Stephanie Rutty thinks he was exposed to the substance at work
A widow from Cornwall has issued an appeal for information following her husband's asbestos-related death.
Neal Rutty from Redruth, Cornwall, was 66 when he died of mesothelioma in August 2017, just 15 months after being diagnosed with mesothelioma – a cancer of the lining of the lungs.
His widow Stephanie has joined with legal experts to appeal for witnesses to come forward with information to help determine how he came to be exposed to the deadly substance.
In the 1970s and 1980s he had worked primarily at schools across the region on behalf of Cornwall County Council, along with outside painting of Local Authority housing in Cornwall. He worked at the Devonport Dockyard Naval Base in Plymouth between 1983 and 1986 where he was responsible for painting and decorating the boiler rooms and the changing rooms.
It is during this time that his family think he may have been exposed to asbestos.
Stephanie is now appealing for anyone who worked at the schools in Cornwall or the docks at Devonport, during this time and who may have information to come forward.
Her lawyer Helen Grady from Simpson Millar's specialist industrial disease team said: "If you worked in any schools in Cornwall during this era, either as a teacher, or a contractor, or if you worked at the Dockyards in the 80s and came across asbestos, please do get in touch as you may be able to provide vital information."
Figures released in 2019 revealed that asbestos is present in nearly half of local authority run primary schools.
Helen Grady added: "The family have so many questions about how and when Neal was exposed to asbestos, and whether more could have been done to protect him.
"While the dangers of asbestos have been known for many decades there are still, sadly, many people dying prematurely as a result of related illnesses such as mesothelioma, because they were not made aware of its presence and provided with protective equipment.
"We’re now appealing for anyone who might have information about the presence of asbestos in any school across Cornwall or at Devonport Dockyard to get in touch."

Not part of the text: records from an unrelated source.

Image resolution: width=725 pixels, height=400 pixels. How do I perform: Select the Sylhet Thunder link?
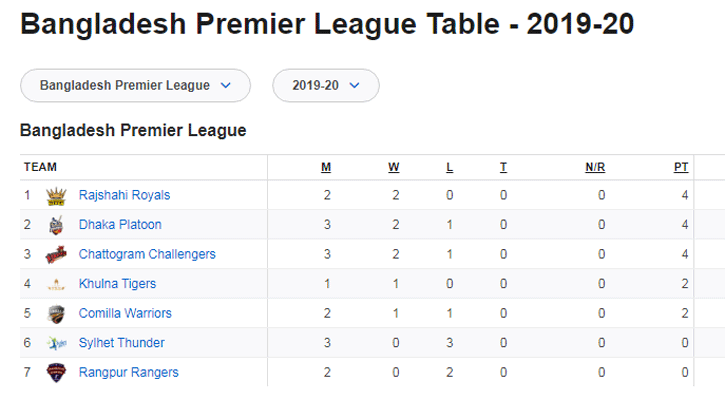click(122, 343)
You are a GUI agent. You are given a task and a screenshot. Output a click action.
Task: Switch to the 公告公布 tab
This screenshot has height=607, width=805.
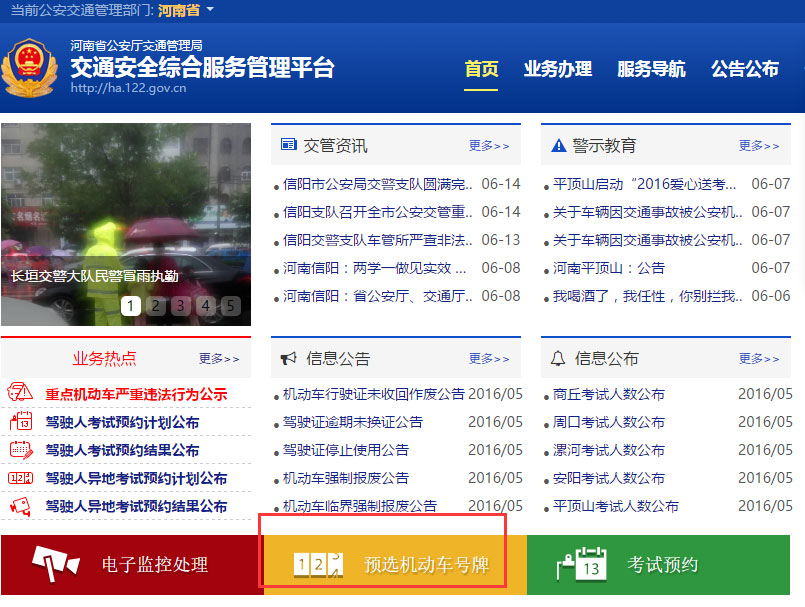click(x=744, y=70)
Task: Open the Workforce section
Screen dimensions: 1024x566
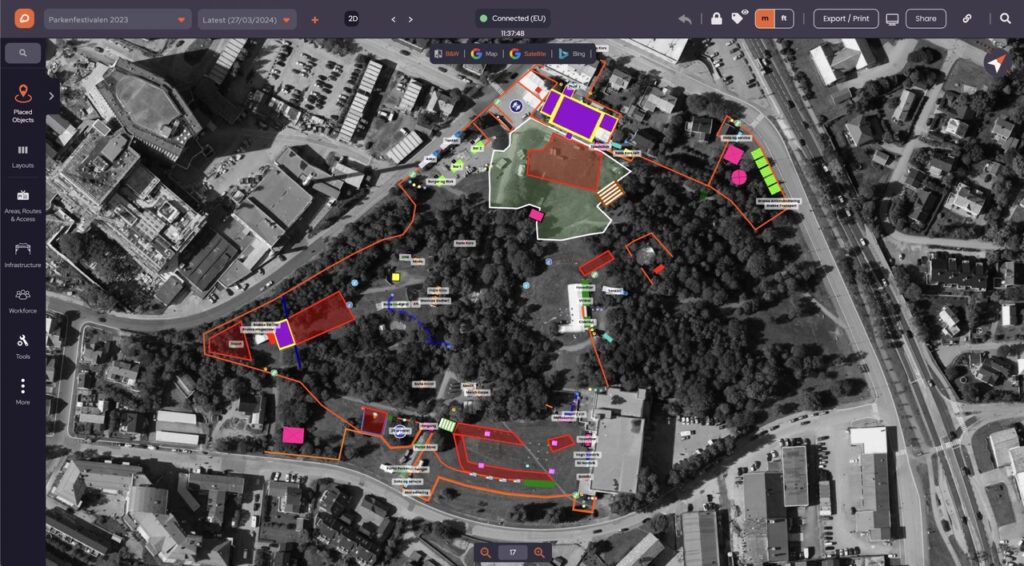Action: [23, 302]
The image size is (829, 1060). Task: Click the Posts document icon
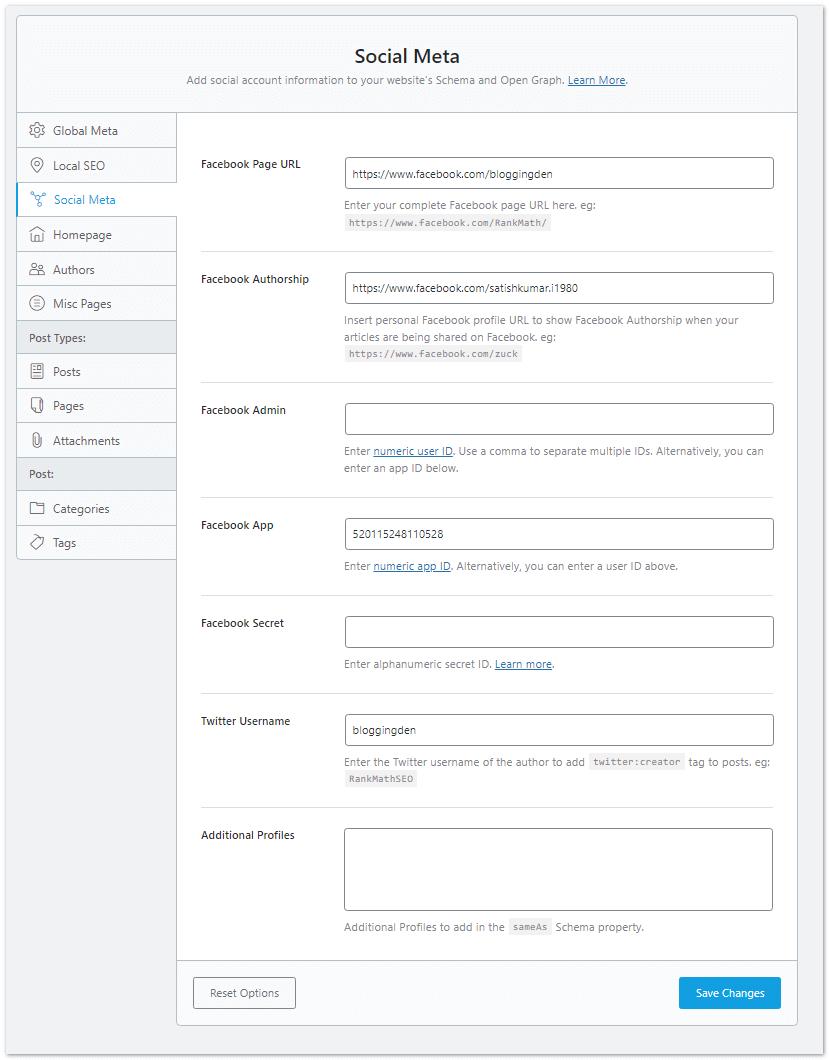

Anyone with information is asked to contact Helen Grady via e-mail: email@example.com, or on 0345 357 9600.
Stephanie Rutty said: "This has been the toughest time for me and my children. Our grand daughter, Emily, was a pupil at one of the schools Neal worked in during the 80s and she remembered seeing asbestos warning stickers during refurbishment of the science block at her school in Cornwall in 2018.
"Of course, Neal was not given any such warnings, even though the dangers were known. Neal was still so young when he died, still working, and had so much to look forward to. To watch his health deteriorate so rapidly was heart-breaking.
"It’s so sad to think that his death could have been prevented if he had been made aware of the asbestos and provided with protective equipment."
Neal sadly died at the Mount Edgecombe Hospice, Cornwall, on 16 August 2017, aged 66, where he spent his final 8 days.
Stephanie added: "Neal’s care, and the care and compassion that they showed to me at the hospice was truly outstanding and we’re grateful to the staff for everything they did during this difficult time."